- **Work instructions**
Write out verbatim the lines between the one containing "Screen dimensions: 2130x1200" and the one containing "click(74, 119)", both included.

- **Provided data**
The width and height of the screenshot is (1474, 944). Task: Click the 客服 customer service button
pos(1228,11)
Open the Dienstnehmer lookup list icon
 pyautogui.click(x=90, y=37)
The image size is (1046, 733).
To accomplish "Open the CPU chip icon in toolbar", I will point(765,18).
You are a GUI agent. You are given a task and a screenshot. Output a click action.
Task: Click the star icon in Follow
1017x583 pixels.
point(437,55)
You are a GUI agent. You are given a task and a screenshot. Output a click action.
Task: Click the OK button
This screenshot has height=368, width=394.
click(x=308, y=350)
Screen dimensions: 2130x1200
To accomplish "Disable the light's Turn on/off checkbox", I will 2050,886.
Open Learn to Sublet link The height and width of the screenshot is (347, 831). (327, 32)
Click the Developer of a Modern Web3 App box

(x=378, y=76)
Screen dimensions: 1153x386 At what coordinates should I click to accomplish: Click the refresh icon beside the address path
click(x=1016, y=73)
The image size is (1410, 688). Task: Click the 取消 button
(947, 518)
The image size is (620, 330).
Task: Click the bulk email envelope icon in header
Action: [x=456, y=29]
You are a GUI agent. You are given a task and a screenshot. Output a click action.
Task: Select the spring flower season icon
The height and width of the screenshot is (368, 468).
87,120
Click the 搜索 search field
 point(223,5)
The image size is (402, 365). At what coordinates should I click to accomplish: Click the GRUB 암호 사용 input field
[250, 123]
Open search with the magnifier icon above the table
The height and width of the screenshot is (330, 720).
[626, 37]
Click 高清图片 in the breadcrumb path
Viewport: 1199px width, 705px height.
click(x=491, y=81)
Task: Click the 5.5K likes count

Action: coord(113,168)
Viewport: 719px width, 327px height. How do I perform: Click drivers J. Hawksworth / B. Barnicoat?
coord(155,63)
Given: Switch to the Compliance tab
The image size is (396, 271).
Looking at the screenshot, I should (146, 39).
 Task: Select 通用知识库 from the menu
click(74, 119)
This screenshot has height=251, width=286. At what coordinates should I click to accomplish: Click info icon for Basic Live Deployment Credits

- **Result**
Screen dimensions: 2130x1200
To accomplish "Disable the light's Turn on/off checkbox", I will 2050,886.
Open Learn to Sublet link The height and width of the screenshot is (347, 831). (327, 32)
Click the Developer of a Modern Web3 App box

(x=378, y=76)
Screen dimensions: 1153x386 At what coordinates should I click to accomplish: Click the refresh icon beside the address path
click(x=1016, y=73)
The image size is (1410, 688). Task: Click the 取消 button
(947, 518)
The image size is (620, 330).
Task: Click the bulk email envelope icon in header
Action: [x=456, y=29]
You are a GUI agent. You are given a task and a screenshot. Output a click action.
Task: Select the spring flower season icon
The height and width of the screenshot is (368, 468).
87,120
Click the 搜索 search field
 point(223,5)
The image size is (402, 365). At what coordinates should I click to accomplish: Click the GRUB 암호 사용 input field
[250, 123]
Open search with the magnifier icon above the table
The height and width of the screenshot is (330, 720).
[626, 37]
Click 高清图片 in the breadcrumb path
Viewport: 1199px width, 705px height.
click(x=491, y=81)
Task: Click the 5.5K likes count

Action: coord(113,168)
Viewport: 719px width, 327px height. How do I perform: Click drivers J. Hawksworth / B. Barnicoat?
coord(155,63)
Given: Switch to the Compliance tab
The image size is (396, 271).
Looking at the screenshot, I should (146, 39).
 Task: Select 通用知识库 from the menu
click(74, 119)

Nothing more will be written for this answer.